Your instructions –
An exact transcription is needed, beginning at the line with "Qty (31, 1073)" and ending at the last line of the listing, with pictures left out and nothing else added.

|---|

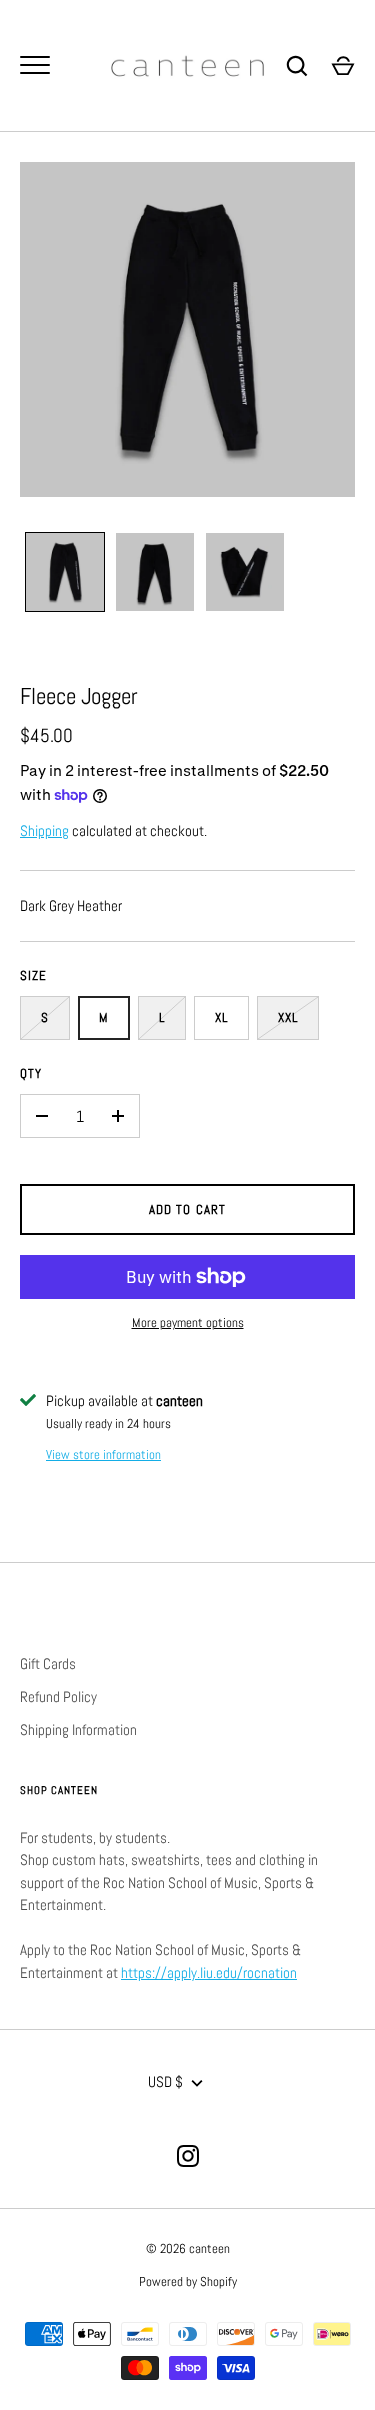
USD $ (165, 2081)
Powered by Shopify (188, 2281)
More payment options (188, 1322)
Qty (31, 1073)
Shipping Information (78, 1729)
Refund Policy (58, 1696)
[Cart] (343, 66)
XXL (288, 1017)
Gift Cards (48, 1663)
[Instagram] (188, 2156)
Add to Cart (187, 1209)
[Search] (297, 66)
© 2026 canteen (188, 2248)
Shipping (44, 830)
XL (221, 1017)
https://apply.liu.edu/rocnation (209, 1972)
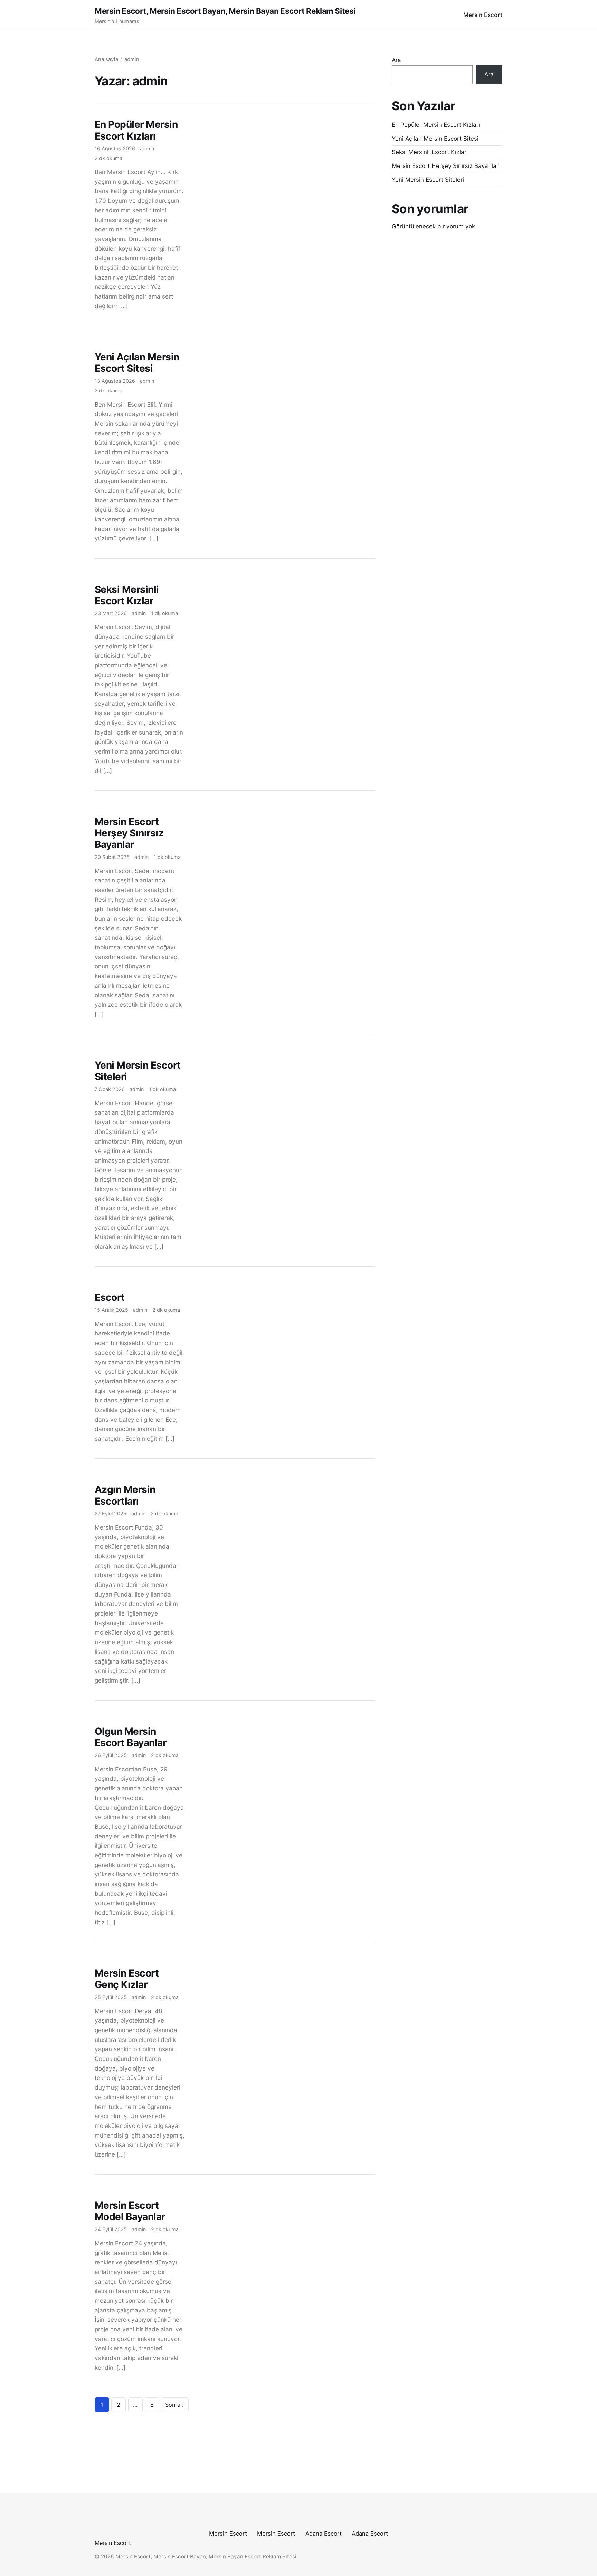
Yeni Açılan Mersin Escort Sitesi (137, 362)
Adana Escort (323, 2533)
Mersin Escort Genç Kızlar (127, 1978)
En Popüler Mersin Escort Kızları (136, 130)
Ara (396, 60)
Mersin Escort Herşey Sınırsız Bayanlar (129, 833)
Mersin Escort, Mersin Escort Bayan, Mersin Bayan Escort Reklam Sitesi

|---|

Output –
Qty (31, 1073)
Shipping Information (78, 1729)
Refund Policy (58, 1696)
[Cart] (343, 66)
XXL (288, 1017)
Gift Cards (48, 1663)
[Instagram] (188, 2156)
Add to Cart (187, 1209)
[Search] (297, 66)
© 2026 canteen (188, 2248)
Shipping (44, 830)
XL (221, 1017)
https://apply.liu.edu/rocnation (209, 1972)
Yeni Açılan Mersin Escort Sitesi (137, 362)
Adana Escort (323, 2533)
Mersin Escort Genç Kızlar (127, 1978)
En Popüler Mersin Escort Kızları (136, 130)
Ara (396, 60)
Mersin Escort Herşey Sınırsız Bayanlar (129, 833)
Mersin Escort, Mersin Escort Bayan, Mersin Bayan Escort Reklam Sitesi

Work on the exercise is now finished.